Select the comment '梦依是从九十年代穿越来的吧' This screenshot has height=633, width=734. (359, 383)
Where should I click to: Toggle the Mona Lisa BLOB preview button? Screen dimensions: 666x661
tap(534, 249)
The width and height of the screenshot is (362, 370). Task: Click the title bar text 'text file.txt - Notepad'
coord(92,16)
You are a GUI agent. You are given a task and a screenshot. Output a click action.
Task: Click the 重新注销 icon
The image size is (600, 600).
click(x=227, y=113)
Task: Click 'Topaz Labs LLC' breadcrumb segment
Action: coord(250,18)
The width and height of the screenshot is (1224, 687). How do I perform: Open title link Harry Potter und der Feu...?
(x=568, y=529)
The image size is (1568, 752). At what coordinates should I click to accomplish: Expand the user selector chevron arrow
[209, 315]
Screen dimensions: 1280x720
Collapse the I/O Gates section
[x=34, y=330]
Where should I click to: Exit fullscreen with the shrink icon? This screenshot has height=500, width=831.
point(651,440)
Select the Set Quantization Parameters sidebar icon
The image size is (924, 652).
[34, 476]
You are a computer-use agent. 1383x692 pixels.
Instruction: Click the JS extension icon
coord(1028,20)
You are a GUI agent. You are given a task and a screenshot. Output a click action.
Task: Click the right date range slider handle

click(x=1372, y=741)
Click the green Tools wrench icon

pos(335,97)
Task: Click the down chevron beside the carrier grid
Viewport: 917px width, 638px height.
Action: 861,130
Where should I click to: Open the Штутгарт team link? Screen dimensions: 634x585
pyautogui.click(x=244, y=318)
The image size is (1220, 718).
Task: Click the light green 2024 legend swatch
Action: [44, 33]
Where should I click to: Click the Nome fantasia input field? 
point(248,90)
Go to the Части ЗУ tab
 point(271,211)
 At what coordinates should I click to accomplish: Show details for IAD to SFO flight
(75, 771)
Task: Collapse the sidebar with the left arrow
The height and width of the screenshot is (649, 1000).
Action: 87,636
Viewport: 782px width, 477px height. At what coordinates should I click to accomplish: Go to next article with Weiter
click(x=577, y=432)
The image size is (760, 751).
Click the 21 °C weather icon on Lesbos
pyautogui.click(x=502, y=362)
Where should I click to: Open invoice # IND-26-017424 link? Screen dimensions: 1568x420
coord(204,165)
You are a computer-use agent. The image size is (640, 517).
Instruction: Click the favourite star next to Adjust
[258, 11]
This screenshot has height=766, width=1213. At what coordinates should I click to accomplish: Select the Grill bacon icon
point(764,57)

· · · ·

- GOAL OF THE EXERCISE
Every line in the listing above should be repeated exactly.

- THE COMPLETED TASK
Select the comment '梦依是从九十年代穿越来的吧' This screenshot has height=633, width=734. (359, 383)
Where should I click to: Toggle the Mona Lisa BLOB preview button? Screen dimensions: 666x661
tap(534, 249)
The width and height of the screenshot is (362, 370). Task: Click the title bar text 'text file.txt - Notepad'
coord(92,16)
You are a GUI agent. You are given a task and a screenshot. Output a click action.
Task: Click the 重新注销 icon
The image size is (600, 600).
click(x=227, y=113)
Task: Click 'Topaz Labs LLC' breadcrumb segment
Action: coord(250,18)
The width and height of the screenshot is (1224, 687). How do I perform: Open title link Harry Potter und der Feu...?
(x=568, y=529)
The image size is (1568, 752). At what coordinates should I click to accomplish: Expand the user selector chevron arrow
[209, 315]
Screen dimensions: 1280x720
Collapse the I/O Gates section
[x=34, y=330]
Where should I click to: Exit fullscreen with the shrink icon? This screenshot has height=500, width=831.
point(651,440)
Select the Set Quantization Parameters sidebar icon
The image size is (924, 652).
[34, 476]
You are a computer-use agent. 1383x692 pixels.
Instruction: Click the JS extension icon
coord(1028,20)
You are a GUI agent. You are given a task and a screenshot. Output a click action.
Task: Click the right date range slider handle

click(x=1372, y=741)
Click the green Tools wrench icon

pos(335,97)
Task: Click the down chevron beside the carrier grid
Viewport: 917px width, 638px height.
Action: 861,130
Where should I click to: Open the Штутгарт team link? Screen dimensions: 634x585
pyautogui.click(x=244, y=318)
The image size is (1220, 718).
Task: Click the light green 2024 legend swatch
Action: [44, 33]
Where should I click to: Click the Nome fantasia input field? 
point(248,90)
Go to the Части ЗУ tab
 point(271,211)
 At what coordinates should I click to accomplish: Show details for IAD to SFO flight
(75, 771)
Task: Collapse the sidebar with the left arrow
The height and width of the screenshot is (649, 1000).
Action: 87,636
Viewport: 782px width, 477px height. At what coordinates should I click to accomplish: Go to next article with Weiter
click(x=577, y=432)
The image size is (760, 751).
Click the 21 °C weather icon on Lesbos
pyautogui.click(x=502, y=362)
Where should I click to: Open invoice # IND-26-017424 link? Screen dimensions: 1568x420
coord(204,165)
You are a computer-use agent. The image size is (640, 517).
Instruction: Click the favourite star next to Adjust
[258, 11]
This screenshot has height=766, width=1213. At what coordinates should I click to accomplish: Select the Grill bacon icon
point(764,57)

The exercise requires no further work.